Global Testing and Effectiveness
Preliminary reports from China, South Korea, and France suggest that the treatment is at least somewhat effective in treating human patients. For example, Chinese researchers report randomized trials in humans to indicate promising data. In France, results from a small study of 24 patients suggest that Hydroxychloroquine could quicken recovery. Doctors said 25% of patients who received the drug tested positive for the virus after six days, compared with 90% of those who did not receive it.
Another study in France published this week in the International Journal of Antimicrobial Agents described the treatment of 42 patients hospitalized with COVID-19, 26 of who received Hydroxychloroquine, and 16 of whom received routine care. Of the 20 patients who took the antimalarial and completed the study, six also received the antibiotic azithromycin. All six of these patients were free of SARS-CoV-2 by the fifth-day post-treatment, while seven of 14 patients who took Hydroxychloroquine alone were negative for the virus, and two of 16 control patients were no longer infected.
Finally, Hydroxychloroquine is among the four treatments tested in an international “mega” clinical trial, announced on Wednesday by the World Health Organization (WHO), and the U.K. has added Hydroxychloroquine to its list of medicines under export controls. This study is referred to as SOLIDARITY. Overall, more extensive clinical trials will be necessary to determine how effective the drug is.
What About Accessibility? Good News and Bad News
Fortunately, however, Israeli generic drug giant Teva has announced that it will provide ten million doses of Hydroxychloroquine to U.S. hospitals free of charge.
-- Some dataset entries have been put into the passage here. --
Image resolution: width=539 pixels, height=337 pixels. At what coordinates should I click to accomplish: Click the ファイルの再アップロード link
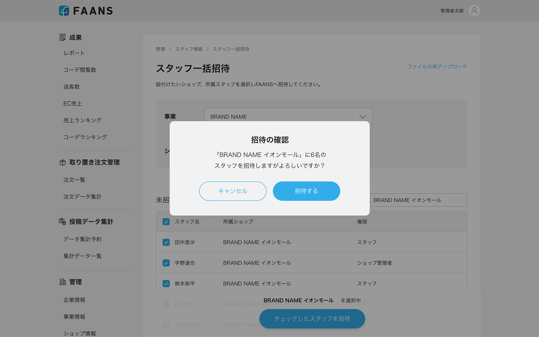coord(437,67)
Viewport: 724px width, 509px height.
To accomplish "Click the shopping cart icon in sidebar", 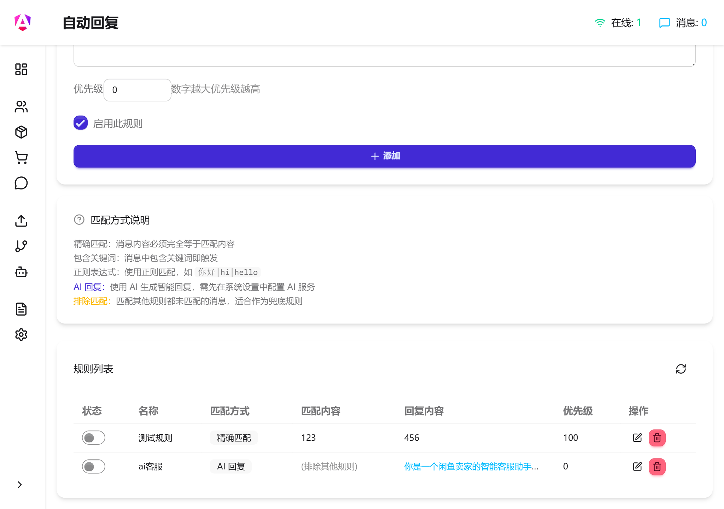I will (21, 158).
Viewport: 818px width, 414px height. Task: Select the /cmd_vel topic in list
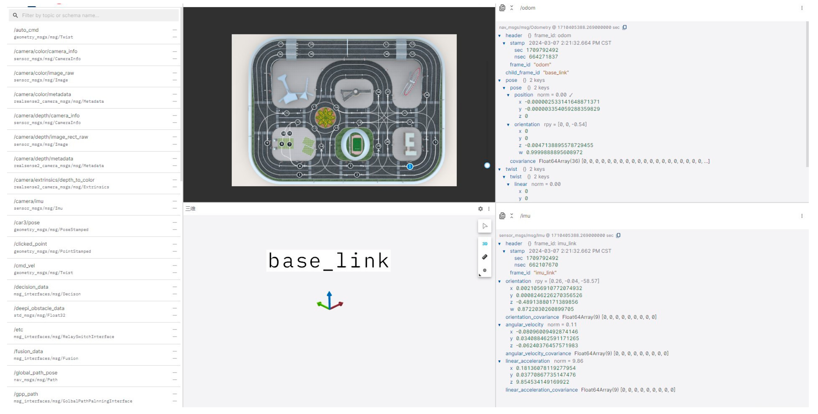(24, 266)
Additionally, the pharmaceutical company Bayer donated three million tablets to the federal government, and Novartis, Mylan, and Teva are moving to follow suit.
What Happens Next?
Doctors in the U.S. have wide latitude to prescribe drugs “off-label,” meaning for conditions beyond their initial FDA approval. Doctors still have the liberty to mandate it in view for this purpose, given the fact that it has a good chance of at least improving the condition.
And this just in: The FDA is on the cusp of designating the drug for Expanded Access, or “compassionate use,” to address the novel coronavirus (COVID-19) pandemic, according to FDA Commissioner Stephen Hahn, MD, and President Donald Trump (Coronavirus Task Force. White House Press Conference. Presented: March 19, 2020. Accessed March 19, 2020.) Expanded Access allows patients with severe or life-threatening cases of the virus to have access to them as investigational medicinal products, in the framework of “compassionate use.”
Dr. Ingendaay Weighs In
Hydroxychloroquine holds excellent potential in at least decreasing the intensity of the progression of this disease. While we don’t have all the information we need yet to consider this a 100% effective treatment, we are not taking much of a risk in allowing patients access to this course of treatment. The risk is minimal, the potential benefit now unmeasurable.
It certainly looks like the risk versus benefit ratio is rapidly tipping toward benefit. The risk of not giving this medication a chance vastly outweighs the risk of causing any side effects, especially since this drug is generally well-tolerated, especially for a short course. As a physician, I would highly recommend giving any patient with COVID 19 the chance to benefit from it.